Moving forward, we should review Shiraz as it lives and breathes in Australia. James Busby is known as “the father of Australian viticulture.” In 1831, returned to Australia from a trip through the vineyards of France and Spain. Syrah rootstocks were one of the treasures he brought back with him. The first were planted in the Sydney Botanical Gardens, then in the Hunter region and, in 1839, in South Australia. By the 1860’s, Shiraz was an important variety in Australia.

South Australia, which is the large region that covers the southeastern corner (duh!) of the country, produces more than half of all the wine made in Australia. (The country exports two hundred million gallons of wine a year.) Across this region there is a range of climates. The inland areas are very hot, while the coastal areas are cooler. Vines can grow on the valley floors (like Barossa) as well as up to two thousand above sea level (like Riverland). And soil types vary from limestone-marl to sandy, clay loam. Since the 1960’s, Australia’s wine laws have developed to distinguish geographic areas of origin for their wines. At least eighty-five percent of the grapes in a bottle have to come from the region designated on its label. The wine also has to be made from eighty-five percent of the grape named on a label. It seems, too, that there is now a symbol on Australian wine labels that tells the buyer how many standard size drinks are in a bottle. I haven’t seen it, yet, on bottles shipped to the United States, but the information I’ve seen says a seven hundred fifty milliliter bottle has eight and a third drinks in it. Really? That’s not even close to possible at my house. Or at anyone else’s house that I know. Maybe they use really small glasses down under?
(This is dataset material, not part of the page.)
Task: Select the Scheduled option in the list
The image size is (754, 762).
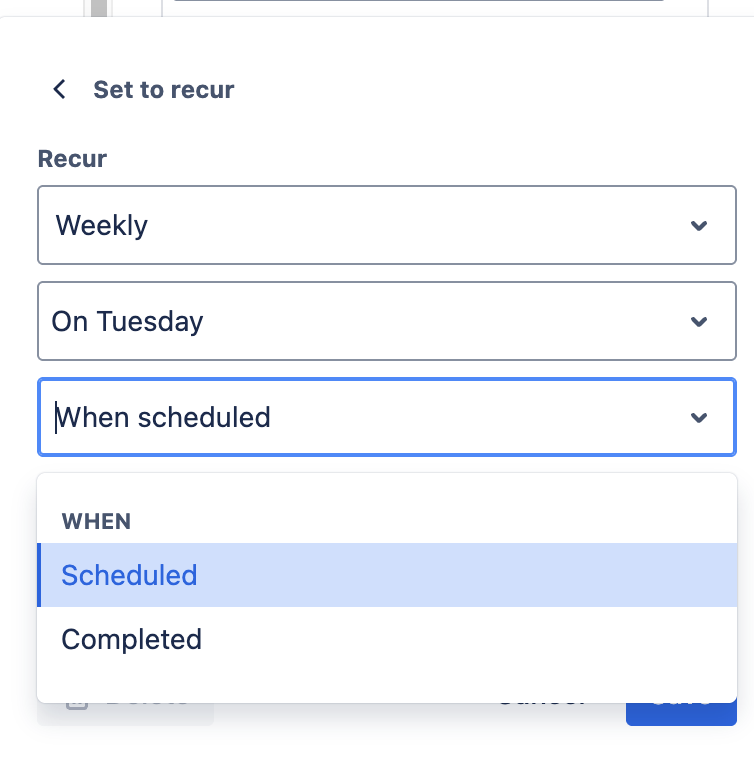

So, now, we are at our wine for this week. S x S Shiraz. The name is actually “Side by Side,” but the S x S is a cute way of writing it. This is (mostly) an Australian style Shiraz. As it should be. It is full of rich dark fruit flavors and chocolate. There are plums, black currants, and blueberries all sliding across your tongue, along with a hint of white pepper and baking spices. It is juicy feeling in your mouth, which keeps you sipping. (Another reason I just can’t see eight and a third glasses in a bottle.)  And, it has a long finish with mild tannins. Once you taste this Shiraz, you’ll see it is mostly Australian in style. But not quite completely. It’s only thirteen and a half percent alcohol, a bit high but not overpowering. And, it does show a range of subtleties as you sip through each glass. Complexities! The thing is, this wine is on deal for $9.97 a bottle. But, and here’s the return to prices long gone – a whole case is $100. Even. (Yes, plus tax.) But that means, if you buy ten bottles you get two free. So not only has the hundred dollar case come back. So have freebies. While they last. Enjoy.